Why Tennessee Should Be the National Model for Literacy

Tennessee has been in the news this year for our reading progress – well-deserved recognition for a smart strategy, well-executed. As states look for ways to improve reading outcomes, I believe the Tennessee model should be the Go To approach. Here’s why. 

Tennessee hasn’t just trained teachers, we’ve given them the right tools: curriculum.

Teacher training has become increasingly-popular as a means to bring the Science of Reading into classrooms, for good reason. Tennessee didn’t forget this; our Reading360 initiative trained 30,000 Tennessee teachers over the last two summers, and our teachers have raved about the experience.

However, training isn’t enough. If you simply tell teachers what needs to change without giving them the tools to do it, you become that coach that yells, “Run” or “Tackle” on the sidelines, without providing the plays and the playbook required for success.

By 2019, the “Best for All” initiative ensured that all districts now use high-quality ELA curriculum.  This has been a game-changer. Curriculum enables the changes we’ve asked teachers to make to be tangible and feasible. It is the proverbial playbook.

This is the cornerstone of our improvement, and the backbone for everything else that follows.

This curriculum focus stands in marked contrast to other states who’ve made a ‘Science of Reading’ investment; Mississippi has been rightfully cheered for its teacher training successes, but recent reporting reminds us that they are still catching up on bringing high-quality, knowledge-building curriculum to schools, to address the other aspects of the Science of Reading. Tennessee leads on literacy by investing in the Both-And of curriculum and training.

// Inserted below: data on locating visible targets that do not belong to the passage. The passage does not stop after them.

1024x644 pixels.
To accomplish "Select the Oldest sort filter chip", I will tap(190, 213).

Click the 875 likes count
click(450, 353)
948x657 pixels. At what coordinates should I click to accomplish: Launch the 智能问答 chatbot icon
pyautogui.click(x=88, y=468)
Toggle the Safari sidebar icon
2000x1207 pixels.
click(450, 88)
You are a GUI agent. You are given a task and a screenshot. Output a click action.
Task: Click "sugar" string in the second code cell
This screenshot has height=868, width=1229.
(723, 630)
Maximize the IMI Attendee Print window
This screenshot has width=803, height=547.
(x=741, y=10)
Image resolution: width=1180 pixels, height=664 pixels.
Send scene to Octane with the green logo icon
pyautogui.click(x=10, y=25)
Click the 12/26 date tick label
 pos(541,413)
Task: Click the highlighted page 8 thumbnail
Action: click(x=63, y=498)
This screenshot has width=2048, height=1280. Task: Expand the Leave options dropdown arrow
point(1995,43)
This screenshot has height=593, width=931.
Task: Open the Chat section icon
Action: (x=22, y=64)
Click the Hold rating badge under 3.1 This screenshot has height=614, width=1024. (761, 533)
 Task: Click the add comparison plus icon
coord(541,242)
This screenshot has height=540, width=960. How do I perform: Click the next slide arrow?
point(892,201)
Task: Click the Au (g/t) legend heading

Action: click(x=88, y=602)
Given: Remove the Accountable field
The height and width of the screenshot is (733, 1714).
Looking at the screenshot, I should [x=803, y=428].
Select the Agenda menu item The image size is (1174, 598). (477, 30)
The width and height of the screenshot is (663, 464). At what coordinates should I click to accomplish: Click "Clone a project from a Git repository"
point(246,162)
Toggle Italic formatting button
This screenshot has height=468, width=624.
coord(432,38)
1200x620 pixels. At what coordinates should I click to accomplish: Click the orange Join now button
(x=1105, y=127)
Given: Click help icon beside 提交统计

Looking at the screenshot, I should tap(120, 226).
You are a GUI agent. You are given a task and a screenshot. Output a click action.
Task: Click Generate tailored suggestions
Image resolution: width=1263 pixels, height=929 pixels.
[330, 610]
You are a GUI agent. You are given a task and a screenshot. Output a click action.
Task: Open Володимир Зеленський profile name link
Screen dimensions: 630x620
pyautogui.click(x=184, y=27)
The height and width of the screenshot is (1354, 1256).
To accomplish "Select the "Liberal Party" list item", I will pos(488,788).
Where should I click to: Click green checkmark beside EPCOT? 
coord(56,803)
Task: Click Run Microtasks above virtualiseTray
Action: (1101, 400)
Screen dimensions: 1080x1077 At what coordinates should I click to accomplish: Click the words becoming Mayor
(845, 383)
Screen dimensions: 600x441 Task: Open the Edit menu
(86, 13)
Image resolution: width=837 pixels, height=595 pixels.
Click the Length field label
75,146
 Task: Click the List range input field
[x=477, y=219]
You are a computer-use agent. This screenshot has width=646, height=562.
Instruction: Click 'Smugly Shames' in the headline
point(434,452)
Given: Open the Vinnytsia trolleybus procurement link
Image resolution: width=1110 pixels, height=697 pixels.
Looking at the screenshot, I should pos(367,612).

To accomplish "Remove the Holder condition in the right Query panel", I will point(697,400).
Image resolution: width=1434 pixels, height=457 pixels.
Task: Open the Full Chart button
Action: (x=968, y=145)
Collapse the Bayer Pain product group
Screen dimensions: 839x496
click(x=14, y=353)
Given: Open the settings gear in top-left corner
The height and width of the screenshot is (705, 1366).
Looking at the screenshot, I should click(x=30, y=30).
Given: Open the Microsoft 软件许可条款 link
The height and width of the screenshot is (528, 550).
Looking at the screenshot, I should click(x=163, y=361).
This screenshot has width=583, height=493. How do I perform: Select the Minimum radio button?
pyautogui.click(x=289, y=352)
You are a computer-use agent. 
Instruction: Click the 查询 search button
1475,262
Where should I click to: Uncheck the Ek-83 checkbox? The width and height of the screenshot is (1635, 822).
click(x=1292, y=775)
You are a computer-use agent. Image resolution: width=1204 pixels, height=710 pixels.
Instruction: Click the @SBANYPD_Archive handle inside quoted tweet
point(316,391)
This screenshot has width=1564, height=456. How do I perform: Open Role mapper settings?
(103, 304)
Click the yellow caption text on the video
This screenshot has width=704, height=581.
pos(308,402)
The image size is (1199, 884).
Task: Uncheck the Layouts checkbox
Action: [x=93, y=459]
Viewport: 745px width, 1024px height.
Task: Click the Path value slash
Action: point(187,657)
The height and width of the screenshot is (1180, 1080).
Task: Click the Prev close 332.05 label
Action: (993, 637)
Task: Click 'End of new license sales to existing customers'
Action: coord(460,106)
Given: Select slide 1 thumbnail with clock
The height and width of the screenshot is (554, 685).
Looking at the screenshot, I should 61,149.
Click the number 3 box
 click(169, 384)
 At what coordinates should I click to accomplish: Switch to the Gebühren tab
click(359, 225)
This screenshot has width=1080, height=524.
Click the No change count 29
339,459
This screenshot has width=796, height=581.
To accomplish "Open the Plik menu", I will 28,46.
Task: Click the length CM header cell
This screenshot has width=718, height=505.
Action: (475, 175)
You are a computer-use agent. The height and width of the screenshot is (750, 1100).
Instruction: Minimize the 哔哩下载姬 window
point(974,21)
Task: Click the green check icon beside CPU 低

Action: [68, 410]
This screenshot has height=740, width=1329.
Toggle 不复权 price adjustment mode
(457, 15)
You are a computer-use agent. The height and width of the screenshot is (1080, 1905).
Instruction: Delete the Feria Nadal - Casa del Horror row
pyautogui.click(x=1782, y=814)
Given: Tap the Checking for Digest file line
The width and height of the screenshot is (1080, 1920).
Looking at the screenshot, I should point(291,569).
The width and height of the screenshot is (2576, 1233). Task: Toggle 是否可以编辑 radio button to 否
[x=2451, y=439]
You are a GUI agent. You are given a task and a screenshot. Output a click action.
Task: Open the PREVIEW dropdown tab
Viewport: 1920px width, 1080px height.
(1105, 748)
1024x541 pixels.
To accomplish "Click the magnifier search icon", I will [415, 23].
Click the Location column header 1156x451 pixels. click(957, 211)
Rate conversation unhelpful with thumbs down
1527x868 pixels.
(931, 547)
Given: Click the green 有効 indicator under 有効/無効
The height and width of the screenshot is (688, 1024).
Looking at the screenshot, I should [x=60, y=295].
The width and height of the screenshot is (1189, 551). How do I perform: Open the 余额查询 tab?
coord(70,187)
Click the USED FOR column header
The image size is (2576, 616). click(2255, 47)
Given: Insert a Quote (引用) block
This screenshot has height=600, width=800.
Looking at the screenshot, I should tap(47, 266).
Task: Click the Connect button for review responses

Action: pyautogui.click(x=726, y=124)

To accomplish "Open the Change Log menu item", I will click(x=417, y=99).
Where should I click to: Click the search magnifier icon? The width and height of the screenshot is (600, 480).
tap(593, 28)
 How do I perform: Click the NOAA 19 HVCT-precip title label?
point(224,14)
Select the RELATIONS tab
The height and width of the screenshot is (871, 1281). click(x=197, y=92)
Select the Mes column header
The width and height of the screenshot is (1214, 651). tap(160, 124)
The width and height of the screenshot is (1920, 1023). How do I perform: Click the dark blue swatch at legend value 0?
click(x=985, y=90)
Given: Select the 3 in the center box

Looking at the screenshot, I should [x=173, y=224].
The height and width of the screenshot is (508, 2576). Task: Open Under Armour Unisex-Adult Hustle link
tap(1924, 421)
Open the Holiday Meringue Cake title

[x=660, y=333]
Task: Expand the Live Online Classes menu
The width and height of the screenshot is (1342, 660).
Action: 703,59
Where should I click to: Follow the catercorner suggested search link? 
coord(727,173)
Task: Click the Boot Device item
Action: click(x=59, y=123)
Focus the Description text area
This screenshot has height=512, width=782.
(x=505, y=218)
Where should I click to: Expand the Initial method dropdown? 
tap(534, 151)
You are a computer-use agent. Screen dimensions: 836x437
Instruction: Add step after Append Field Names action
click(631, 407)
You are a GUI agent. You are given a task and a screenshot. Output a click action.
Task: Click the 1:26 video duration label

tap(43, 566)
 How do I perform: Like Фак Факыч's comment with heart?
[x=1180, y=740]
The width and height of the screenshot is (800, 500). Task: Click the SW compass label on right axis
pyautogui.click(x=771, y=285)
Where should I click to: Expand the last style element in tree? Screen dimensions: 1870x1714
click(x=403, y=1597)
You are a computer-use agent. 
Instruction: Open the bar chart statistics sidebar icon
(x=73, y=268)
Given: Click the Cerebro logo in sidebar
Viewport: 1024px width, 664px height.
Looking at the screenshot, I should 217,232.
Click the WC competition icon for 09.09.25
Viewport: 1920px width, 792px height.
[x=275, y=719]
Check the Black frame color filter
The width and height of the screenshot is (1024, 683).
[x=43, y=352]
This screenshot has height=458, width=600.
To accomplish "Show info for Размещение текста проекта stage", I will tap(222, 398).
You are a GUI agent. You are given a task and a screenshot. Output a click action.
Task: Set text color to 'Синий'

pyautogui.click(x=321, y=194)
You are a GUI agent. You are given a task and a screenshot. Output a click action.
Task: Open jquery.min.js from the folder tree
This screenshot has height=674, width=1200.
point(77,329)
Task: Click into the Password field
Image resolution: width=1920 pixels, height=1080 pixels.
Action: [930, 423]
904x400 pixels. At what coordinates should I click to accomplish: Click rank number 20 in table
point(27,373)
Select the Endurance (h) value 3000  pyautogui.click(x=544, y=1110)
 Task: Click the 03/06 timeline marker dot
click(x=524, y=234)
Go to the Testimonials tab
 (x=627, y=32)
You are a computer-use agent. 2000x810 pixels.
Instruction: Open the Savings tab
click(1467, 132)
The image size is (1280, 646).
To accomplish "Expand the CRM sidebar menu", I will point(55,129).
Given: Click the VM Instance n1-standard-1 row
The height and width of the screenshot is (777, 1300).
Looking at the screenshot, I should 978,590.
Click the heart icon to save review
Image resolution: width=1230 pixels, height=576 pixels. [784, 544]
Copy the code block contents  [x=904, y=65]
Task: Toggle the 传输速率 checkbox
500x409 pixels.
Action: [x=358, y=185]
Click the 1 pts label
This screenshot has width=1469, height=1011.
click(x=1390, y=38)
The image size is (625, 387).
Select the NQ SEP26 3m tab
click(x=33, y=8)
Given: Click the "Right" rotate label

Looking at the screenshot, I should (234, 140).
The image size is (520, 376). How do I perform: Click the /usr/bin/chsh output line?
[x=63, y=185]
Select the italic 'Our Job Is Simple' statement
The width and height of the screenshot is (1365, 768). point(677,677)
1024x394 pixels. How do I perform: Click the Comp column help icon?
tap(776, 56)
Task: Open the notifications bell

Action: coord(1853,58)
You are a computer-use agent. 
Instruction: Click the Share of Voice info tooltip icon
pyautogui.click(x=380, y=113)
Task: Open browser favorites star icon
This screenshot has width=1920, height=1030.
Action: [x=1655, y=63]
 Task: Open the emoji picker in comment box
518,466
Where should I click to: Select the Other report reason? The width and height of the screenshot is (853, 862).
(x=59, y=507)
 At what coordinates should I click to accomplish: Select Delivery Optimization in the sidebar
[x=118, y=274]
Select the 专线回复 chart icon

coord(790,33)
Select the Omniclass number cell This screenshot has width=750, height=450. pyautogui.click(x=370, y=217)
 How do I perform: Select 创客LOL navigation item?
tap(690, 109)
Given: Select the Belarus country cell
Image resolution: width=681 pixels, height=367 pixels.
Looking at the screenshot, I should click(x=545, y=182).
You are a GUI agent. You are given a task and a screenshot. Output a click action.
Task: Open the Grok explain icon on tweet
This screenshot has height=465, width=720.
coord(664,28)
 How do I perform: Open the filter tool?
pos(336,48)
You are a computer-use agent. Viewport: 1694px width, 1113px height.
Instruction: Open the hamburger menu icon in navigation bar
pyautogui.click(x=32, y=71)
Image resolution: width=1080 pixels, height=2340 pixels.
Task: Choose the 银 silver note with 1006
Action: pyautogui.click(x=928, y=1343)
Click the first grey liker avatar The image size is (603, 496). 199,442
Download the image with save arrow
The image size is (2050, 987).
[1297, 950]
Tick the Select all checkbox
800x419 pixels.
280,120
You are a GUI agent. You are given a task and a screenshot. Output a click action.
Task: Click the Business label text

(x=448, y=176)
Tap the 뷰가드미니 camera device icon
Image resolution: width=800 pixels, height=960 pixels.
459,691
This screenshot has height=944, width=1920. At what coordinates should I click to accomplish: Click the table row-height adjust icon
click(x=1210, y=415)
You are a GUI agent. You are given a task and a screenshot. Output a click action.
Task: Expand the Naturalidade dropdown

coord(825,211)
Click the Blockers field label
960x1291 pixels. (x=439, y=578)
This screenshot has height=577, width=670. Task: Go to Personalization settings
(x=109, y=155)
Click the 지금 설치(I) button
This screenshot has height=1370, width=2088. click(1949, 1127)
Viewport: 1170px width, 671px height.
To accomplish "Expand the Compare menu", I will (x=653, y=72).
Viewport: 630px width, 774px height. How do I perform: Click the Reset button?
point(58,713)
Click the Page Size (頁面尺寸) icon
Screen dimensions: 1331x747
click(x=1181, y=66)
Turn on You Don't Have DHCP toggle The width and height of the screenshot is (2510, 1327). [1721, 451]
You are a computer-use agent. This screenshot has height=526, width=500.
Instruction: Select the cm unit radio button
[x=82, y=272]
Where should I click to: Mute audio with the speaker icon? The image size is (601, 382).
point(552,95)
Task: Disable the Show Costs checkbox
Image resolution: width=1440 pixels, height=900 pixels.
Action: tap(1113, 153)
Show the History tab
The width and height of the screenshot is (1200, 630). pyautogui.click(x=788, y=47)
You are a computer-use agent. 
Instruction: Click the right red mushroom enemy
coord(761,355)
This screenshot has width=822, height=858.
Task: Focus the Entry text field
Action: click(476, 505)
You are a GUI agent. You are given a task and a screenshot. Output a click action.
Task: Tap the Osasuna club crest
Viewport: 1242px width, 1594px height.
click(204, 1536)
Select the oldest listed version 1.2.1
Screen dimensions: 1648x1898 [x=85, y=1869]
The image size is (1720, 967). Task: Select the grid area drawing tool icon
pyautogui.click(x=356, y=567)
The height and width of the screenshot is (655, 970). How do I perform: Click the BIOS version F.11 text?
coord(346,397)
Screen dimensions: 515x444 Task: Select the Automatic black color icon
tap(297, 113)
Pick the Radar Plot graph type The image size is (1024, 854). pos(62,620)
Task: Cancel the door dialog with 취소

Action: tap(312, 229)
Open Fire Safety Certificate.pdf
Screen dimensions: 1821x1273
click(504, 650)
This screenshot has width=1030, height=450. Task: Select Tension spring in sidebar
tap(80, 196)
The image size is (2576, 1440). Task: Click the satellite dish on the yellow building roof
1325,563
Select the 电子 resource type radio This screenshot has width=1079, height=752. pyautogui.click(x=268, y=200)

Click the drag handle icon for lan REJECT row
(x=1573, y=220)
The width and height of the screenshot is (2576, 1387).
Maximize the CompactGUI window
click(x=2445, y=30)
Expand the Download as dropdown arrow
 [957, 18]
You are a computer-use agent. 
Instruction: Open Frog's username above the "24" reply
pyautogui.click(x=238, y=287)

We are doing “curriculum-aligned professional learning” at statewide scale.

The Reading360 training was especially impactful because teachers had curriculum in hand during the training. The professional learning incorporated study of, and practice with, either the district-adopted foundational skills curriculum or the Tennessee Foundational Skills Curriculum Supplement – free, excellent materials developed by the state. Educators worked from the playbook, while learning why those plays were strategically essential. They weren’t just learning about why foundational skills matter, they were practicing classroom implementation. We can’t underestimate how much this makes the concepts more “real” to our teachers.

Education leaders talk about the need for professional learning to be curriculum-aligned, so that teachers have the playbook in hand as they are learning the concepts of the game. I consider #Reading360 training to be a proof of concept. Fortunately, this idea is getting traction nationally, and resources like Rivet Education’s Professional Learning Partner Guide have made it easier for districts to find partners for curriculum-based professional learning.  

We aren’t just focused on foundational skills.

Foundational skills are critical, as we have seen firsthand in Sumner. So many of our kids were guessing at words, and we didn’t know it until we started using more rigorous curriculum and it exposed our foundational skills shortcomings.

Still, we knew that we had issues beyond the early grades. Our test results were OK in the lower elementary grades, but when our kids got into upper grades, things started trailing off. 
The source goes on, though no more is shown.